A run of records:
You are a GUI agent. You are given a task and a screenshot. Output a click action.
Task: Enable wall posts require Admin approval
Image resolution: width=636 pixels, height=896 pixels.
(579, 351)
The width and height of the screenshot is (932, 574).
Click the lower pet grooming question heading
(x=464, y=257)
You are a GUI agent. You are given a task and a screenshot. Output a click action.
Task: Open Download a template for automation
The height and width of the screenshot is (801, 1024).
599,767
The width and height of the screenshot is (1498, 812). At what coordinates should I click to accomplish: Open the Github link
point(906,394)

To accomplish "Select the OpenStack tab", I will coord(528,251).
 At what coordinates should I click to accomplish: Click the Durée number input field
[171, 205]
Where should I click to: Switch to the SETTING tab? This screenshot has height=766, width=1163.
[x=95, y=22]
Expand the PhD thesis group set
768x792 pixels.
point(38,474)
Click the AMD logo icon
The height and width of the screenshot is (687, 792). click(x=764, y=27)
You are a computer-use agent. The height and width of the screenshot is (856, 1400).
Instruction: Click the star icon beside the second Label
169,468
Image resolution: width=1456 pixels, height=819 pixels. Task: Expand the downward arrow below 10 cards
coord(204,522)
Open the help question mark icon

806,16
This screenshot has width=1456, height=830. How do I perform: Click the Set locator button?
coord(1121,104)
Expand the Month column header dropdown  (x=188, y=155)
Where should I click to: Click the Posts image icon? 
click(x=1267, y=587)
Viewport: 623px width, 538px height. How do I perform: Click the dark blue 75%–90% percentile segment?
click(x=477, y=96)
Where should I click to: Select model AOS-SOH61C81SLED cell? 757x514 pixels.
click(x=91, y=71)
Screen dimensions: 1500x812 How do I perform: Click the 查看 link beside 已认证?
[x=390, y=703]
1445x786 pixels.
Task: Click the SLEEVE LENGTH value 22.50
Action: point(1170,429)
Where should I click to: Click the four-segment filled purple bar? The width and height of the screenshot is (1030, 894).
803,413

**What you are asked to do**
Convert all of the data above into a JSON list of strings, one string per line, and leave out any blank lines.

**Task output**
[
  "You are a GUI agent. You are given a task and a screenshot. Output a click action.",
  "Task: Enable wall posts require Admin approval",
  "Image resolution: width=636 pixels, height=896 pixels.",
  "(579, 351)",
  "The width and height of the screenshot is (932, 574).",
  "Click the lower pet grooming question heading",
  "(x=464, y=257)",
  "You are a GUI agent. You are given a task and a screenshot. Output a click action.",
  "Task: Open Download a template for automation",
  "The height and width of the screenshot is (801, 1024).",
  "599,767",
  "The width and height of the screenshot is (1498, 812). At what coordinates should I click to accomplish: Open the Github link",
  "point(906,394)",
  "To accomplish \"Select the OpenStack tab\", I will coord(528,251).",
  " At what coordinates should I click to accomplish: Click the Durée number input field",
  "[171, 205]",
  "Where should I click to: Switch to the SETTING tab? This screenshot has height=766, width=1163.",
  "[x=95, y=22]",
  "Expand the PhD thesis group set",
  "768x792 pixels.",
  "point(38,474)",
  "Click the AMD logo icon",
  "The height and width of the screenshot is (687, 792). click(x=764, y=27)",
  "You are a computer-use agent. The height and width of the screenshot is (856, 1400).",
  "Instruction: Click the star icon beside the second Label",
  "169,468",
  "Image resolution: width=1456 pixels, height=819 pixels. Task: Expand the downward arrow below 10 cards",
  "coord(204,522)",
  "Open the help question mark icon",
  "806,16",
  "This screenshot has width=1456, height=830. How do I perform: Click the Set locator button?",
  "coord(1121,104)",
  "Expand the Month column header dropdown  (x=188, y=155)",
  "Where should I click to: Click the Posts image icon? ",
  "click(x=1267, y=587)",
  "Viewport: 623px width, 538px height. How do I perform: Click the dark blue 75%–90% percentile segment?",
  "click(x=477, y=96)",
  "Where should I click to: Select model AOS-SOH61C81SLED cell? 757x514 pixels.",
  "click(x=91, y=71)",
  "Screen dimensions: 1500x812 How do I perform: Click the 查看 link beside 已认证?",
  "[x=390, y=703]",
  "1445x786 pixels.",
  "Task: Click the SLEEVE LENGTH value 22.50",
  "Action: point(1170,429)",
  "Where should I click to: Click the four-segment filled purple bar? The width and height of the screenshot is (1030, 894).",
  "803,413"
]